Extrait du document.
· · · ·

Sophie Sontag Koenig : Pour aller dans le prolongement de ce que vous dites, puisque vous abordez la question du notaire et finalement de la nouvelle ré-intermédiation de ce nouveau rôle, et dans le prolongement de ce que Yannick vous demandait tout à l’heure en termes de responsabilité, j’ai bien compris que la sécurité, à l’heure actuelle, est quand même assez garantie, malgré tout quel acteur serait susceptible d’engager sa responsabilité pour l’ouverture d’un réseau qui serait illicite, à ce niveau, au niveau des blockchains ?

Primavera De Filippi : C’est-à-dire un réseau illicite ?

Sophie Sontag Koenig : Si on cracke cette fameuse sécurité qui semble infaillible, dont vous parliez, en termes de responsabilité juridique qui pourrait endosser la responsabilité juridique de l’utilisation frauduleuse qui pourrait en être faite ?

Yannick Meneceur : Est-ce que c’est le notaire qui s’engagerait ? Est-ce que c’est le concepteur de la blockchain ?

Sophie Sontag Koenig : Est-ce que c’est le notaire ? On parle des tiers de confiance et de la redéfinition de leur rôle. Est-ce que, à l’heure actuelle, on aurait une responsabilité de tiers de confiance qui auraient pu agir, mal agir ou en tout cas manquer à leurs devoirs au niveau professionnel. Si on redéfinit le rôle de ces tiers de confiance et qu’on est donc sur une approche complètement différente des relations, qui pourrait à ce moment-là être responsable ?

Yannick Meneceur : Lorsqu'un notaire faillit, c’est sa responsabilité qui est engagée. Si demain on a un système décentralisé dont personne en réalité n’est propriétaire…

Sophie Sontag Koenig : N’est propriétaire ! Tout fonctionne sur l’anonymat, Yannick a introduit le sujet à cet égard, tout fonctionne sur l’anonymat des relations au sein de ces blocs, au sein de cette chaîne, donc finalement en termes de responsabilité, qui devient responsable de ce qui s’opère ?

Primavera De Filippi : J’essaie de m’assurer que j’ai compris la question. Vous dites « s’il y a une information incorrecte qui est enregistrée sur la blockchain », c’est ça ?

Sophie Sontag Koenig : Une information incorrecte ou une utilisation détournée des relations au sein de la blockchain.

Yannick Meneceur : Je pense que pour le Bitcoin la chose pourrait aussi se poser dans les mêmes termes, c’est-à-dire que si une transaction, jusqu’à présent ça ne semble pas s’être produit, est par exemple contestée , quels sont les modes de régulation ? Pour reformuler.

Primavera De Filippi : J’ai du mal à répondre parce qu’en fait théoriquement ce n’est pas possible ; c’est pour ça que je n’arrive pas…

Yannick Meneceur : D’accord ! C’est une réponse déjà.

[Rires]

Sophie Sontag Koenig : On s'est éloigné de la théorie en fait.

Primavera De Filippi : C’est-à-dire que le concept même de la blockchain, à moins qu’un jour ce soit effectivement hacké ou cracké mais ça ne s’est pas encore réalisé, c’est que justement il ne peut pas y avoir une transaction qui soit erronée. À différence d’un notaire qui pourrait peut-être se tromper, toute transaction qui est exécutée et qui est validée sur une blockchain ne peut pas comporter une erreur, sinon elle n’aurait jamais validée sur cette blockchain.

· · · ·

Consigne écrite a.
Les affirmations suivantes concordent-elles avec l'échange sur la blockchain ? Pour chacune, répondez par oui ou non et citez mot pour mot le passage décisif.
(i) Primavera De Filippi affirme qu'une transaction validée sur une blockchain ne peut pas comporter d'erreur.
(ii) Selon Yannick Meneceur, lorsqu'un notaire faillit, c'est la responsabilité du concepteur de la blockchain qui est engagée.
(iii) Yannick Meneceur indique qu'une transaction Bitcoin a déjà été contestée.

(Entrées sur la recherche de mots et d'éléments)
· · · ·

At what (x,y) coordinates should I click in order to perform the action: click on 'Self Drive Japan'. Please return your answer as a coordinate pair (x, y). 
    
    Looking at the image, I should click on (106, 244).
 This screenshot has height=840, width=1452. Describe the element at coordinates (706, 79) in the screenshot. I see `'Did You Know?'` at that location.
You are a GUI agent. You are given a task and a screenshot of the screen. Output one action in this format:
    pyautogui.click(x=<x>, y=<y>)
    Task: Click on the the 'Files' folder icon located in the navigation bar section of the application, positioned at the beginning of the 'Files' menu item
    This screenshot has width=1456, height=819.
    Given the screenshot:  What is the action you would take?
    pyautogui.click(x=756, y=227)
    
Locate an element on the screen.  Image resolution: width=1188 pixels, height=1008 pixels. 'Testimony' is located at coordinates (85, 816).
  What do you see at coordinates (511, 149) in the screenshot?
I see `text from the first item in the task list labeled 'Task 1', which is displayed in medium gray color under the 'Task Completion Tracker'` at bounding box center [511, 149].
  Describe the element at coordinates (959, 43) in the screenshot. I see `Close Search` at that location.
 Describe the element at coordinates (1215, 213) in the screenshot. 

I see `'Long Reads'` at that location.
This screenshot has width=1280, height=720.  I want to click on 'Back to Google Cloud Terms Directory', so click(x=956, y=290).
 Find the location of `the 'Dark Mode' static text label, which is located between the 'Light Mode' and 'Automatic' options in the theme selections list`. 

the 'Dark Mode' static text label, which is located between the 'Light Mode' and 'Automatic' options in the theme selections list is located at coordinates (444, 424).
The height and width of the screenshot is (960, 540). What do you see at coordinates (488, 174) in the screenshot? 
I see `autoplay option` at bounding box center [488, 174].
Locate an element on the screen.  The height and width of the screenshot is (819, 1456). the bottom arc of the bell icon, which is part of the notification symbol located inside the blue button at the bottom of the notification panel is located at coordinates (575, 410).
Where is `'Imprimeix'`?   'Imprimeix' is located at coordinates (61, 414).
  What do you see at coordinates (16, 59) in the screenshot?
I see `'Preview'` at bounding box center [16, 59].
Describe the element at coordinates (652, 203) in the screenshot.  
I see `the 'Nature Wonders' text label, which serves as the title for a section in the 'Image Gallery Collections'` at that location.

· · · ·

Consigne écrite b. Pouvez-vous présenter sous forme de liste JSON de chaînes, une chaîne par ligne et sans les lignes vides, les lignes des entrées qui vont de la ligne contenant « Describe the element at coordinates (652, 203) » jusqu'à la fin des entrées ?

Corrigé a.
(i) Oui : « toute transaction qui est exécutée et qui est validée sur une blockchain ne peut pas comporter une erreur ».
(ii) Non : « Lorsqu'un notaire faillit, c’est sa responsabilité qui est engagée. »
(iii) Non : « jusqu’à présent ça ne semble pas s’être produit ».

Corrigé b.
[
  "Describe the element at coordinates (652, 203) in the screenshot.  ",
  "I see `the 'Nature Wonders' text label, which serves as the title for a section in the 'Image Gallery Collections'` at that location."
]